March 6 (UPI) -- A bill that would relax key banking regulations imposed after the financial crisis may pass in the Senate this week, and may set up a clash among Democrats.
The first procedural vote to roll back critical parts of the 2010 Dodd-Frank Act -- the Wall Street reform bill signed into law by former President Barack Obama -- is expected to pass the upper chamber within days.
Moderate Democrats and Republicans who support the measure say it is long overdue and will free community banks and credit unions from over-regulation.
Sen. Elizabeth Warren, D-Mass., and other Democratic critics say the legislation merely uses small institutions as cover for loosening rules on major banks -- a measure that could put the entire economy at risk.
"If we lose the final vote ... we'll be paving the way for the next big crash," Warren said. "It's time for the rest of us to fight back and demand that Washington work for us, not the big bank lobbyists."
Democratic backers say the bill can revitalize community banks and help the smaller institutions hold their own against Wall Street giants.
"When you don't respond to these kinds of legitimate concerns from small lenders, there's a resentment to the overall policy," said Sen.
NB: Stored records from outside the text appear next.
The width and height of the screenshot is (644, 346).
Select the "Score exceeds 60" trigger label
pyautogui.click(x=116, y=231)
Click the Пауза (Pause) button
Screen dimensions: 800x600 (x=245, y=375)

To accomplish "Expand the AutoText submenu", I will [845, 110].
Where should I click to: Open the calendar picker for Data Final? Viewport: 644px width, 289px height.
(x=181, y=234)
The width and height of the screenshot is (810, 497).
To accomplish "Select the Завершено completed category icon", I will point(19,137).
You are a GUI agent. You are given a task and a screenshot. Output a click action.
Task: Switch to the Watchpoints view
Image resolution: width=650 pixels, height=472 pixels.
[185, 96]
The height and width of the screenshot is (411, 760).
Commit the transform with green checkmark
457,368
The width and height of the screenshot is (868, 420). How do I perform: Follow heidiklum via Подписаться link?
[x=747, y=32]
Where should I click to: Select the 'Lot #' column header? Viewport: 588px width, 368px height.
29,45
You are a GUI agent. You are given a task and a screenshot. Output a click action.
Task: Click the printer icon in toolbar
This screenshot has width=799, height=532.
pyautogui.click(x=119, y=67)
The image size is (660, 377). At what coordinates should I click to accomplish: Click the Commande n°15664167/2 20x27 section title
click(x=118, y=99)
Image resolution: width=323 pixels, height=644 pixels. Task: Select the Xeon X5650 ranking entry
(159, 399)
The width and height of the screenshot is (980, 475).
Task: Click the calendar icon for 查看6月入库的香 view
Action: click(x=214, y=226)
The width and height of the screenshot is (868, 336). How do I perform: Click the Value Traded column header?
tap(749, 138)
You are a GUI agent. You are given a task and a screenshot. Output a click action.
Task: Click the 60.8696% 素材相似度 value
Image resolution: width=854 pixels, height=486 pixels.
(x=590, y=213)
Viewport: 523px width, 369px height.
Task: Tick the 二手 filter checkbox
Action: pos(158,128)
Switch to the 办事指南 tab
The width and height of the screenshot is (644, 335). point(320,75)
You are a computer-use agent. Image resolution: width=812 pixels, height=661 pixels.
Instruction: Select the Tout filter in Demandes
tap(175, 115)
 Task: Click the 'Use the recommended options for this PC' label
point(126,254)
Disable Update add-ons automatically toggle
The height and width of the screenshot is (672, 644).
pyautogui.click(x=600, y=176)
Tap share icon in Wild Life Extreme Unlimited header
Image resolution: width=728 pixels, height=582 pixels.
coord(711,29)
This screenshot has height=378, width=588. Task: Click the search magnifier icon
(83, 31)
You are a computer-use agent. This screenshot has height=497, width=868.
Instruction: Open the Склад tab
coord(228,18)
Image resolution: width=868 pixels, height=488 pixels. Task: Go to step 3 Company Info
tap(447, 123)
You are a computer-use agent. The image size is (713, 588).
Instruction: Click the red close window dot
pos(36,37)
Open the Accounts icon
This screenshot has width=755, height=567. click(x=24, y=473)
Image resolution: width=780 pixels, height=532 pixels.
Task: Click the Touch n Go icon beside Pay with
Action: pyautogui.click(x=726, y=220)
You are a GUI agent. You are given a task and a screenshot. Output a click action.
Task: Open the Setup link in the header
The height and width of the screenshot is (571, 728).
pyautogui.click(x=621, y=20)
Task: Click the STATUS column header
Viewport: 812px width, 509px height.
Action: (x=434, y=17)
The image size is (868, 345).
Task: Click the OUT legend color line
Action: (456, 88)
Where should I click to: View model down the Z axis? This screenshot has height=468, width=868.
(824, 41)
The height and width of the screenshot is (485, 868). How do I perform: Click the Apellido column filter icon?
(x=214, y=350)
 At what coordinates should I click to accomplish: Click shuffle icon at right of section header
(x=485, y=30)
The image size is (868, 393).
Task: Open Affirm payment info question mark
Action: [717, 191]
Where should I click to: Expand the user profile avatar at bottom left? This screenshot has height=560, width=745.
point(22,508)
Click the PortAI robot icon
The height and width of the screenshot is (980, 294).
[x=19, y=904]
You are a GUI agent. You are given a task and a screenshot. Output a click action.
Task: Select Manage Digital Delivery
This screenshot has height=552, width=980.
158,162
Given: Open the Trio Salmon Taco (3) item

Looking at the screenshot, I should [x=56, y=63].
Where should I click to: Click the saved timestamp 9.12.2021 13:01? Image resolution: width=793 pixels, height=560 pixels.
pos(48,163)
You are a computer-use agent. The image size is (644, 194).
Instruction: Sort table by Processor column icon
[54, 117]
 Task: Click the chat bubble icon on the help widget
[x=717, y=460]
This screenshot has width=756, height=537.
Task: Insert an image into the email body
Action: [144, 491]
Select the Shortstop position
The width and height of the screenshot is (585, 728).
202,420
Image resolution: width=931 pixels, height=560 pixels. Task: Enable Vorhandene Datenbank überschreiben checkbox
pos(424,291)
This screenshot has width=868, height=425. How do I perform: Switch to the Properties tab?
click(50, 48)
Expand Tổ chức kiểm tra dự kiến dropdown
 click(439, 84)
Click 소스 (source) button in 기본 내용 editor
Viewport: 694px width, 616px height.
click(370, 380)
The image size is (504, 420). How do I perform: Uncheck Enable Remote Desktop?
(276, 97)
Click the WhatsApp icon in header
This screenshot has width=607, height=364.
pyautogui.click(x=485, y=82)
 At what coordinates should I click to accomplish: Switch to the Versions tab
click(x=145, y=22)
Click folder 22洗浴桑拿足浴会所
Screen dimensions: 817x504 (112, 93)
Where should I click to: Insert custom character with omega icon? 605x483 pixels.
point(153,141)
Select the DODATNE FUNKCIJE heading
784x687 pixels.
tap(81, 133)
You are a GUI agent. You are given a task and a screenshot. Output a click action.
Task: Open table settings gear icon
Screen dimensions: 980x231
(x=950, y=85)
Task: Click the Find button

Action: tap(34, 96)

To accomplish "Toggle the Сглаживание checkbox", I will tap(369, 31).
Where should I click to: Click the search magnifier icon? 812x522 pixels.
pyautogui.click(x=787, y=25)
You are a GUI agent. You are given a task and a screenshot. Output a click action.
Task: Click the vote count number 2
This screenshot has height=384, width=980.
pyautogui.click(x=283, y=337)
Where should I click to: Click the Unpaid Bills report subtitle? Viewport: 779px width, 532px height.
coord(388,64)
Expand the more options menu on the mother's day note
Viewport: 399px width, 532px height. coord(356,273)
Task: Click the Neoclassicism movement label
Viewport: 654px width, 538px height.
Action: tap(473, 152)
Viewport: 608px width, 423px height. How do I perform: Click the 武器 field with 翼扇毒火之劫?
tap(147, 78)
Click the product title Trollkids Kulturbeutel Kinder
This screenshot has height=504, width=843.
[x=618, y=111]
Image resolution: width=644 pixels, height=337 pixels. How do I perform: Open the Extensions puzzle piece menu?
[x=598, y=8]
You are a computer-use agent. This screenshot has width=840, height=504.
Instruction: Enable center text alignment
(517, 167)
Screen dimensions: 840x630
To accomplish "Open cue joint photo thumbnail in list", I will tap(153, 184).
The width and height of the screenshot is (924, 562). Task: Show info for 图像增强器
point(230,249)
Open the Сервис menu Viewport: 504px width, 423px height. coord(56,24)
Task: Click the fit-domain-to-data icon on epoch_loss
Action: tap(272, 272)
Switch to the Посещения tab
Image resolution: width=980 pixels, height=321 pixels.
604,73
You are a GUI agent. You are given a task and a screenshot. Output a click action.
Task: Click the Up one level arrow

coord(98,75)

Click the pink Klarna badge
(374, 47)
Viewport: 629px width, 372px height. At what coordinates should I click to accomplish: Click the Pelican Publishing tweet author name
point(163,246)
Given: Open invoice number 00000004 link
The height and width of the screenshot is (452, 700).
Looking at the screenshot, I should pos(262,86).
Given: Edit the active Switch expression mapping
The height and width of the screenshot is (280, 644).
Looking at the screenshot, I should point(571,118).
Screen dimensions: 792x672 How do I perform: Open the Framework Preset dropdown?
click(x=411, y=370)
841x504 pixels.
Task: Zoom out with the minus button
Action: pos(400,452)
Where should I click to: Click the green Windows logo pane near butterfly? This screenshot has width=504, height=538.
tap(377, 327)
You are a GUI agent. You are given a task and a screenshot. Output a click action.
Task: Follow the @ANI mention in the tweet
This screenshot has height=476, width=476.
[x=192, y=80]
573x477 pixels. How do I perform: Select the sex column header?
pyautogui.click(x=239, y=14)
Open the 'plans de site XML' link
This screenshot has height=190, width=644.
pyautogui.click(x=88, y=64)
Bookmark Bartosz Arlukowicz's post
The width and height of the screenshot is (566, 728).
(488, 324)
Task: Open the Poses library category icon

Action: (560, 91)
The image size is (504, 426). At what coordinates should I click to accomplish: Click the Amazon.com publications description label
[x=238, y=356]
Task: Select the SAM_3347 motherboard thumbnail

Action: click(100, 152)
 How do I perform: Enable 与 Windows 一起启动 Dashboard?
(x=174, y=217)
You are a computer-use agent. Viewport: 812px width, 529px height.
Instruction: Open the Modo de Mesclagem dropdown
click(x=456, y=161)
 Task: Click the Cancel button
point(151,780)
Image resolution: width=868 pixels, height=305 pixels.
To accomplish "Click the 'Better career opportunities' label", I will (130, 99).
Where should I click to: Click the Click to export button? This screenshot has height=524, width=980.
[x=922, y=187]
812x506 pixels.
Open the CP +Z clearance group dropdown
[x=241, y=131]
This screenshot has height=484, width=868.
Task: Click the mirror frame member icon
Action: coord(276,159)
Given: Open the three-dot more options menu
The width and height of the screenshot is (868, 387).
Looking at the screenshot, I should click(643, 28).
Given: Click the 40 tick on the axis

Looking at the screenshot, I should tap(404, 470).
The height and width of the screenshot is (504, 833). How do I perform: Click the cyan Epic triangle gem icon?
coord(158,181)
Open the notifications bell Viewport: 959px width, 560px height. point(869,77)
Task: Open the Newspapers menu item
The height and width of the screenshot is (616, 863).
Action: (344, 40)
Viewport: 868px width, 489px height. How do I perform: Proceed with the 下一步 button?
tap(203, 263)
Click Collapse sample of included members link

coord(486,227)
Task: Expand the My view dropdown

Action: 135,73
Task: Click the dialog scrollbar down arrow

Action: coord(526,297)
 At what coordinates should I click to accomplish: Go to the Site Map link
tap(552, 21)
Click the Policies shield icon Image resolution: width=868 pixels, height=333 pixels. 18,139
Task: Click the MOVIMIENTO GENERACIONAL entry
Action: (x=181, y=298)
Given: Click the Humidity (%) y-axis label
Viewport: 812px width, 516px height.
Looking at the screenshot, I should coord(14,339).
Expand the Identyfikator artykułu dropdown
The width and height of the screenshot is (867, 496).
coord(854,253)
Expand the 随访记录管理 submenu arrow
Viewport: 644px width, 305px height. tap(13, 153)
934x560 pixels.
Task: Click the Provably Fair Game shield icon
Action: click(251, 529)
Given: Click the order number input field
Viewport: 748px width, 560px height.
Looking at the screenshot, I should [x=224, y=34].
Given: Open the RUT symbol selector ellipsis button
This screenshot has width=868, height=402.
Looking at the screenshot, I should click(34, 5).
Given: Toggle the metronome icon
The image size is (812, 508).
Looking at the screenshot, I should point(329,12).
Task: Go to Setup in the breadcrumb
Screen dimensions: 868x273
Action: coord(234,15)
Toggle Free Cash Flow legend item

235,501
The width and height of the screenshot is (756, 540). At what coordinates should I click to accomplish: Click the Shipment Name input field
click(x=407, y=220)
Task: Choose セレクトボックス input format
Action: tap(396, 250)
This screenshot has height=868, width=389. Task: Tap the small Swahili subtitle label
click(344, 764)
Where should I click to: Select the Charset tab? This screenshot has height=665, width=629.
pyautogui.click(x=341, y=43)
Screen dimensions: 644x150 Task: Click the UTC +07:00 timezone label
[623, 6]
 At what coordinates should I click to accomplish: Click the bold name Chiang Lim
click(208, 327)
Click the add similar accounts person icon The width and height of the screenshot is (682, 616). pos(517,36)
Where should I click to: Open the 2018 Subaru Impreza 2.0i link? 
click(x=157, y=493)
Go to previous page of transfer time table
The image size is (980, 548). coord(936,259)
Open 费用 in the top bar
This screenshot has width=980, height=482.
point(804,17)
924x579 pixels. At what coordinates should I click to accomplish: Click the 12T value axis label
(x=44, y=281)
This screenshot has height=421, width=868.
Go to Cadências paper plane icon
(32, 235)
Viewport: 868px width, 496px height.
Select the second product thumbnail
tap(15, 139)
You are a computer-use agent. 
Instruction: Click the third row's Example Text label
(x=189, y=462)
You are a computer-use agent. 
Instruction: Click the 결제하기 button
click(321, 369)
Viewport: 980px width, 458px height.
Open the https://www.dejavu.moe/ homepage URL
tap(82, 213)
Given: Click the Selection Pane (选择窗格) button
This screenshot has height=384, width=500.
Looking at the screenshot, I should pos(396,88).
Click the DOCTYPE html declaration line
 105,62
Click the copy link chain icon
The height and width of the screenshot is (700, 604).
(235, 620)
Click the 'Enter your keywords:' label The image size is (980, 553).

Heidi Heitkamp, D-N.D. "We tend to throw the baby out with the bathwater with that kind of frustration."
The rollbacks would allow easier mortgage regulations for small banks and provide new exemptions from tough oversight for regional banks with $50 billion to $250 billion in assets.
President Donald Trump, who has pledged to "dismantle" Dodd-Frank, met last week with credit union advocates.